The television industry is about to sail into a vast ocean of granular insights on TV viewing. The ocean we refer to is, of course, Set Top Box (STB) data. Other industries have also entered their own uncharted waters, with access to multiple sources of more granular information – manufacturers have shipment data and store data, magazines have circulation figures and sales data, the Internet has log files. In most of these cases, the industry players have found a way to navigate through huge, sometimes disparate, sets of data to make more informed business decisions. And where they have not, confusion has ensued.

We in the television business can learn from the experiences of other industries and add value and deeper insights to our currency measurements by incorporating complementary data, like STB data. Let’s take a deeper dive into STB data to understand what insights STB can and cannot provide.

The Promise

STB data has significant potential. The sheer size and granularity of STB data enables a much deeper dive into audience behavior than possible with audience samples used for currency measurement. We can provide insights into networks that currently are not reported, due to a combination of smaller audience and sample size, enabling what is known as ‘Long Tail Reporting’. We can start looking at smaller and smaller geographies, demographics and time periods; second-by-second viewing analysis anyone?

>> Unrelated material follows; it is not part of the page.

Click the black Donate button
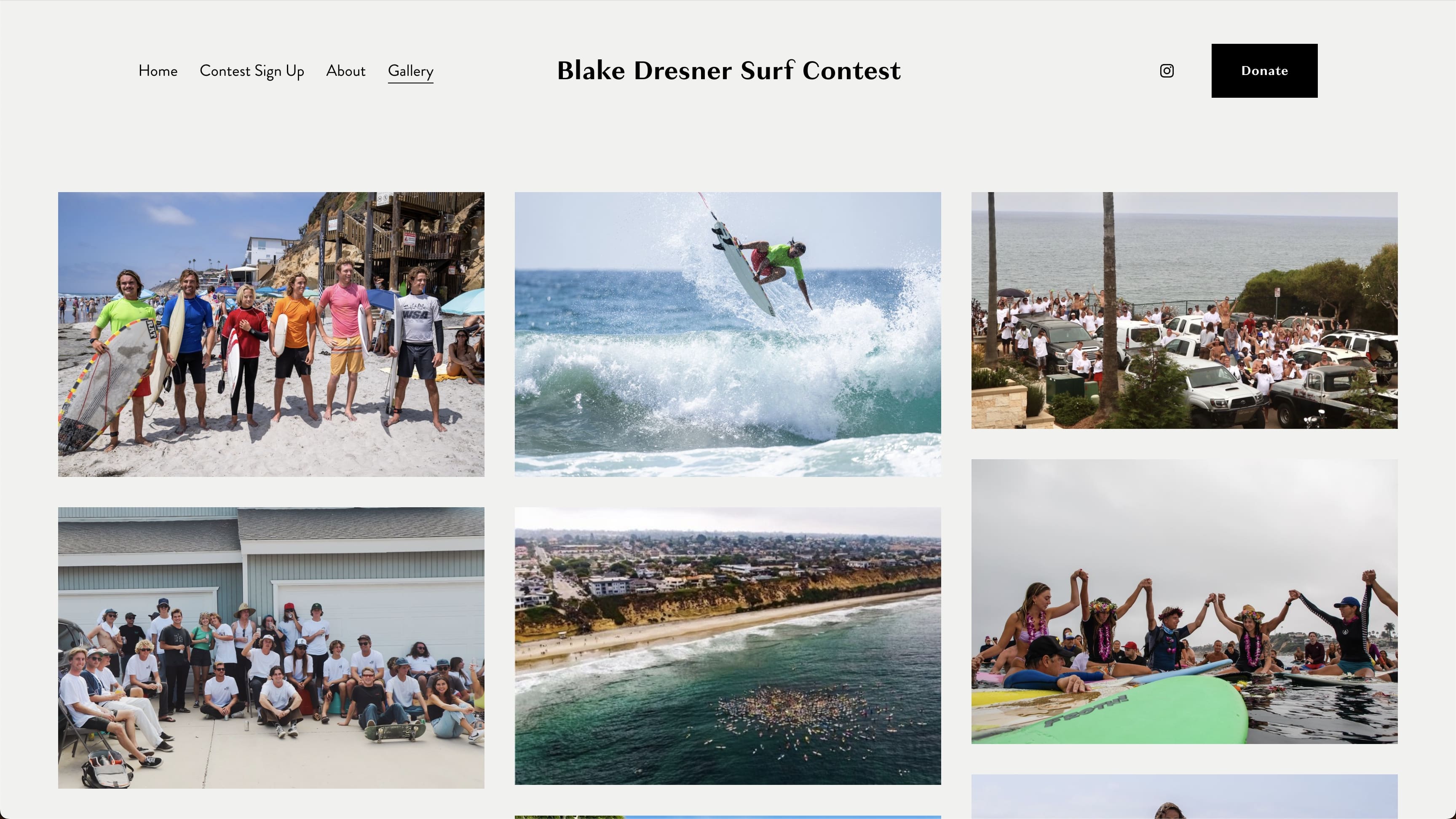 coord(1264,71)
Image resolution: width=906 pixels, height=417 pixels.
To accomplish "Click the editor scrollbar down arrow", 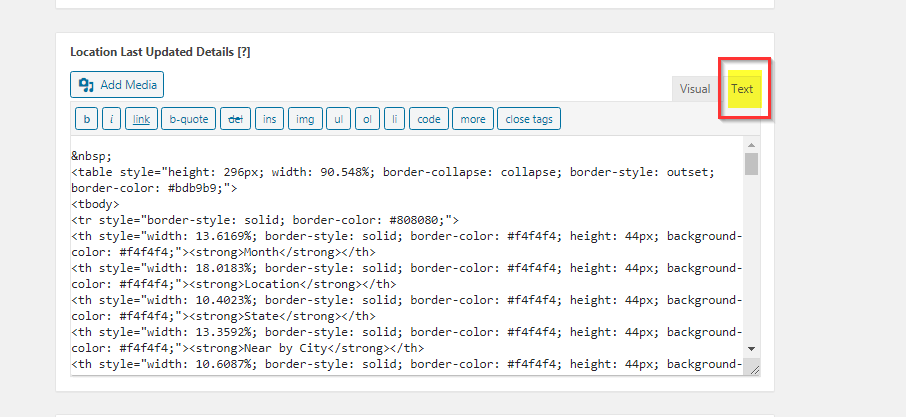I will [x=751, y=348].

Another big benefit of STB data is, with access to purchase data or some other data set, the ability to measure ROI on advertising campaigns with much greater fidelity than currently possible. Not only does the size allow for the deeper analysis, it also improves stability and reduces standard error in the analysis. As TV gets more advanced and interactive, viewers will engage in new behaviors. STB data will be an invaluable source of insights into these behaviors.

All of this is well documented and discussed at almost every conference where STB data is reviewed. There are whitepapers, power-point presentations and articles galore written about all this.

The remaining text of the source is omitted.